Anchor Babies Weigh Down Economy
JOHN REINIERS, Special to Hernando Today

Published: January 26, 2008

About every six months the population of the U.S. increases about as much as the population of Tallahassee. Who are these hundreds of thousands of new citizens? They are newborns, children of illegal aliens born in the United States - birthright citizens, "anchor babies" - not illegal aliens. This quirky legal right then allows the mother's parents and siblings to remain, and later a whole bunch of their relatives to immigrate legally. This why they are also known as "Jackpot babies."

Just consider Parkland Memorial Hospital in Dallas, the second busiest maternity ward in the U.S. In 2006, 70 percent of the women giving birth in Parkland were illegal immigrants. That added up to 11,200 babies for which Medicaid kicked in $34.5 million to deliver these babies, the feds another $9.5 million and Dallas taxpayers tossed in $31.3 million. The average illegal patient is 25 years old and giving birth to her second anchor baby. We could also talk about California, but you get the point.

By law, illegal immigrants cannot be denied medical care based on their inability to pay or their immigration status. These women also receive free prenatal care, medication, car seats, bottles, diapers and formula.

The U.S. and a few other countries offer citizenship to anyone born on their soil. The United Kingdom and Australia abandoned this practice in the 1980s after being abused by immigrants for many years.

Why do we allow this to continue? The 14{+t}{+h} Amendment to the U.S. Constitution reads:

All persons born or naturalized in the United States, and subject to the jurisdiction thereof, are citizens of the United States and of the states wherein they reside...

It was added to our Constitution right after the Civil War as part of a package of reforms to prevent any more injustices to African Americans, such as states denying citizenship to native born blacks.

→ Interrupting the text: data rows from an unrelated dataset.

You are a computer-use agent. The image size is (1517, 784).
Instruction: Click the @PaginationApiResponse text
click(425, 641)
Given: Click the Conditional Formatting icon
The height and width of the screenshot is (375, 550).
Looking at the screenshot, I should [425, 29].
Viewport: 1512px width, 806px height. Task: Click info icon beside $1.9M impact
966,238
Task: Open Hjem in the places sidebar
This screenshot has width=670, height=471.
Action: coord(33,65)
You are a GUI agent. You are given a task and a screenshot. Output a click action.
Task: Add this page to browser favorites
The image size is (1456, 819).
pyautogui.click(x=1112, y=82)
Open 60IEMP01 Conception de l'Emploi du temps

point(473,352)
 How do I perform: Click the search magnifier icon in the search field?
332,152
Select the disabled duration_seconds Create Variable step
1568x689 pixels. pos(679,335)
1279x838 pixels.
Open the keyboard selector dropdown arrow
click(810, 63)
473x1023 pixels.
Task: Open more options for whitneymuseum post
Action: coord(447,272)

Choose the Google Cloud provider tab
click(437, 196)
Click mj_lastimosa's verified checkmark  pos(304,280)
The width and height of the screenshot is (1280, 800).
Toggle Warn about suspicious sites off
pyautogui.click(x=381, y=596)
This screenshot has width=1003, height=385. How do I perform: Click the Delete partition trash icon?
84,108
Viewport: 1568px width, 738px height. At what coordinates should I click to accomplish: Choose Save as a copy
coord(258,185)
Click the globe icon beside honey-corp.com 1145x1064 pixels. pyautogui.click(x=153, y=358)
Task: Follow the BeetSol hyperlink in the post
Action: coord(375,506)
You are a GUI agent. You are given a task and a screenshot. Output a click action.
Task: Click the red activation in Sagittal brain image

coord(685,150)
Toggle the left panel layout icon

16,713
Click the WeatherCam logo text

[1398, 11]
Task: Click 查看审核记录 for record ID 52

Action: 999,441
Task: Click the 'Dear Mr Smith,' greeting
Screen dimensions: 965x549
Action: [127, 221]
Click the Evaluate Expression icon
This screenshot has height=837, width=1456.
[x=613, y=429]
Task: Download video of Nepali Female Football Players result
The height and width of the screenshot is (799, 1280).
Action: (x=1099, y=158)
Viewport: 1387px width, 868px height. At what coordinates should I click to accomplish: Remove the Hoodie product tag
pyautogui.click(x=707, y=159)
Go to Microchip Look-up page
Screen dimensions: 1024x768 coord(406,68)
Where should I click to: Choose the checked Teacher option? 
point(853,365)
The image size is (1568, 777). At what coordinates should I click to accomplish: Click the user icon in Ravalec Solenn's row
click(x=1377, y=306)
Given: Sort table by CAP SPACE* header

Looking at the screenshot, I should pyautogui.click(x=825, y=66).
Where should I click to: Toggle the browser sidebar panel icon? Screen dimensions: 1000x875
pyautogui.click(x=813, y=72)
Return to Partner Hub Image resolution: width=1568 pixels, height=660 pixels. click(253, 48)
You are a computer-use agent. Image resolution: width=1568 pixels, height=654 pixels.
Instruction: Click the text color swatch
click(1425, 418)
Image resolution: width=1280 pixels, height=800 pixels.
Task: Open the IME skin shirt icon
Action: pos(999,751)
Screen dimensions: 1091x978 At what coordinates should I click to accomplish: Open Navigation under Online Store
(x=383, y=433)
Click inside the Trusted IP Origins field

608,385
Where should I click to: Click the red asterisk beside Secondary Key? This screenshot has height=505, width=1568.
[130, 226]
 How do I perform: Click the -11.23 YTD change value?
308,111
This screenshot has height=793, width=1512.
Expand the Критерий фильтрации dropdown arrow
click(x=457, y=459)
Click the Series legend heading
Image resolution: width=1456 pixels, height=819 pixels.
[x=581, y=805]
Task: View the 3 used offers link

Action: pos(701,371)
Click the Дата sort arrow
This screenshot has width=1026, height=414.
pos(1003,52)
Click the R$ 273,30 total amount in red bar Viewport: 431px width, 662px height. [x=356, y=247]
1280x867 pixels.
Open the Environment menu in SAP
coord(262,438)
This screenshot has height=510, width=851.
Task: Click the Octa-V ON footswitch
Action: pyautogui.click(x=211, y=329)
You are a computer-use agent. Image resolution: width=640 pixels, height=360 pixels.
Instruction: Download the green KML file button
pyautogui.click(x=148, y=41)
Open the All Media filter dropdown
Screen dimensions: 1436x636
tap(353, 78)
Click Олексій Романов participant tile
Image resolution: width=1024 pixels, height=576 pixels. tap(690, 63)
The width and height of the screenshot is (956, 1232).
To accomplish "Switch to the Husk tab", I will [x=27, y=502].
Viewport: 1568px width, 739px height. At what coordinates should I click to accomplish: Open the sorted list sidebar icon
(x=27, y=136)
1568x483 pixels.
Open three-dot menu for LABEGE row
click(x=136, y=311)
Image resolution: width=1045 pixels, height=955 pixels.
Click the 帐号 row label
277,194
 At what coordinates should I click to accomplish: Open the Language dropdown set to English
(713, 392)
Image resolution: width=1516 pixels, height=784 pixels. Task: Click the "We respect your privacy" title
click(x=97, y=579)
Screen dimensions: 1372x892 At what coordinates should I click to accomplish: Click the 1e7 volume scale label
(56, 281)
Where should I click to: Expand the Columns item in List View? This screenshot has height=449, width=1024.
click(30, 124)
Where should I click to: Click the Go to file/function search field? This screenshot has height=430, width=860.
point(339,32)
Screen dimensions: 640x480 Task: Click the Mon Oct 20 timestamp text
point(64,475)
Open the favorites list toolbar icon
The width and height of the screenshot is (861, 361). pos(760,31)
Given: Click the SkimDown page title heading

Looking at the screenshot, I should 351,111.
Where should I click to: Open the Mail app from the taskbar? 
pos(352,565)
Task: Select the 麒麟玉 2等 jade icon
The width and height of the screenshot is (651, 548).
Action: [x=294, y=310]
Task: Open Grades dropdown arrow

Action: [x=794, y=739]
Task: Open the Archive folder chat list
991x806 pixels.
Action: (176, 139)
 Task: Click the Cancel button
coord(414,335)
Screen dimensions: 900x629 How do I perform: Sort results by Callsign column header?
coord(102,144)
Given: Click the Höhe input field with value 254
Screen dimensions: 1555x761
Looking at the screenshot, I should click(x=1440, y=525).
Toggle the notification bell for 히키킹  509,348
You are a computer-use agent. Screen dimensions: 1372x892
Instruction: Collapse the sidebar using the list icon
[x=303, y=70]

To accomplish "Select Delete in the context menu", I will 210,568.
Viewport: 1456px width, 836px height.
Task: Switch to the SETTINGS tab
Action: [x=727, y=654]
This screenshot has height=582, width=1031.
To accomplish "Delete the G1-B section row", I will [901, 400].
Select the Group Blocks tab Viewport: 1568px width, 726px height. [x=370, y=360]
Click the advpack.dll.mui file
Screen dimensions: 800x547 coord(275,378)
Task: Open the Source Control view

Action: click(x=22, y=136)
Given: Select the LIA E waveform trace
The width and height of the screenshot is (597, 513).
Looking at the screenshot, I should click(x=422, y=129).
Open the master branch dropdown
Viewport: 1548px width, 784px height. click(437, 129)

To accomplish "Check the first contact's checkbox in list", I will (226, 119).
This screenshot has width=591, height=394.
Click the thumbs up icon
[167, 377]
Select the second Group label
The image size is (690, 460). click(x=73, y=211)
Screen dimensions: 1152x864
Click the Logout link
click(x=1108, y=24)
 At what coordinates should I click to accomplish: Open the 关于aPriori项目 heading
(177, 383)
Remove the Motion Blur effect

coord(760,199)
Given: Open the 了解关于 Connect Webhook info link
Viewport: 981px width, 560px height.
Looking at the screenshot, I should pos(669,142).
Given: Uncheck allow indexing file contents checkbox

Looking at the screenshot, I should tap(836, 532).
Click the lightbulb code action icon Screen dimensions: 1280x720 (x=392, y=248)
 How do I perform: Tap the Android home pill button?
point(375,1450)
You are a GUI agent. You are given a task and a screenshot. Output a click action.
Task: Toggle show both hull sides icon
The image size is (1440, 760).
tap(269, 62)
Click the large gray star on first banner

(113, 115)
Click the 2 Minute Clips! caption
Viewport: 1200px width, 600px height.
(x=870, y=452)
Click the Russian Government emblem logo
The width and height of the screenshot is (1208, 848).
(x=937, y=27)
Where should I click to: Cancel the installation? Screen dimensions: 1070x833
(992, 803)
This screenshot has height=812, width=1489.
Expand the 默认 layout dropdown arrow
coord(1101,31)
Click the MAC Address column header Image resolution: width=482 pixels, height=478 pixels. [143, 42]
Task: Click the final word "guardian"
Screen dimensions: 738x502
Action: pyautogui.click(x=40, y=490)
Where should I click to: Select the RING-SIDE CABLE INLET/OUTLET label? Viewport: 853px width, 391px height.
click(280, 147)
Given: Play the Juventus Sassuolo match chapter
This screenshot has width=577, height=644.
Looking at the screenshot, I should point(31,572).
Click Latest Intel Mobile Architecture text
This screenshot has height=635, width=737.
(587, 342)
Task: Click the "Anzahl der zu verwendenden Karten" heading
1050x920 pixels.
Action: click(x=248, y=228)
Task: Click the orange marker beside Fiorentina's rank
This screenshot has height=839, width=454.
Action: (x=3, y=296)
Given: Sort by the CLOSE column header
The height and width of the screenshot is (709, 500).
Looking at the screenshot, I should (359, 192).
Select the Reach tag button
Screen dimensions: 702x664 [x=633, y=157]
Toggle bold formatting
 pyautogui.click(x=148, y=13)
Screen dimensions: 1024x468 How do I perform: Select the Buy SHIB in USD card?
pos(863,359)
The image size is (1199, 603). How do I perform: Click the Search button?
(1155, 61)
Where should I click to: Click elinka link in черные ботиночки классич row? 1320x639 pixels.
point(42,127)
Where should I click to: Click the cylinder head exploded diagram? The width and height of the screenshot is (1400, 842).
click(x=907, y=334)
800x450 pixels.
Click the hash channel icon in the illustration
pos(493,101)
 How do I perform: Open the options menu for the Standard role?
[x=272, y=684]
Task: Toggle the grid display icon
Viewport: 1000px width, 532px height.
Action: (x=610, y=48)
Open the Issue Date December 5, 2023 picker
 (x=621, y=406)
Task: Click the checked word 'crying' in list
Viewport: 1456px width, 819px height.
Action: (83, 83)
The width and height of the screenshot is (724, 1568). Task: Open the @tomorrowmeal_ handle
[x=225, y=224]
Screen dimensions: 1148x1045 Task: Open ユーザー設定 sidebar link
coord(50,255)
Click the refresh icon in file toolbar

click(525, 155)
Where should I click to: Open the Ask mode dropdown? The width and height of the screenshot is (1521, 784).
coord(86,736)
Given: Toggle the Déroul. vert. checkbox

The drafters of the "Citizenship clause" made it clear from their debate, that the clause "subject to the jurisdiction thereof" meant that the status of the parents of a child born within the territory of the U.S. determines whether of not that child is eligible for U.S. citizenship.

There have been surprisingly few Supreme Court opinions construing this clause - the results being a mixed bag of decisions. The lawyer in me wants to go into detail, but let me be mercifully brief: The latest case involved a terrorist who happened to be born in Louisiana, when his father, a native of Mecca, Saudi Arabia, was working as an engineer for Exxon. He returned to Saudi Arabia as an infant, took up with al Qaeda as an adult, was captured during a battle in Afghanistan and wound up imprisoned in Guantanamo Bay.

The Supreme Court held that this Saudi, being Louisiana born, had a due process right as a citizen to challenge his detention as an enemy combatant. This ruling simply does not comform with any of the text or history surrounding the adoption of the Citizenship Clause. Just being born in the U.S. doesn't cut it, because such an interpretation renders the "subject to the jurisdiction" clause entirely redundant. It is a well settled doctrine of legal interpretation that legal texts - most certainly the Constitution - are not to be interpreted to make some words altogether redundant. In other words why didn't the drafters just say, "All persons born or naturalized in the United States ... are citizens of the United States?" (Imagine two terrorists - man and wife jihadis - slipping past border guards into a U.S. city to set up a terrorist cell. The wife then gives birth to a child. Should this budding young terrorist be an instant American citizen?)

Help could be on the way, but don't hold your breath. In 2007, U.S. Rep. Nathan Deal, R-Ga., introduced H.R. 1940, The Birthright Citizenship Act of 2007, which would end automatic citizenship to babies born in the U.S. to illegal aliens. For those Americans who look to Europe - the cradle of our American civilization - for guidance, Ireland, in 2004 voted to end automatic citizenship. That was the last member of the European Union to allow pregnant foreigners to gain residence and welfare benefits as a result of just being born there.

The political fallout of this bill could be enormous.

Patriotism is when the love of your own people comes first. Politics, for Democrats, is thinking of the next election, and not what is best for the next generation of Americans. With that in mind, illegal aliens and their progeny will continue to be one more group on the list of Democrat constituencies.

John Reiniers, a regular columnist for Hernando Today, lives in Spring Hill.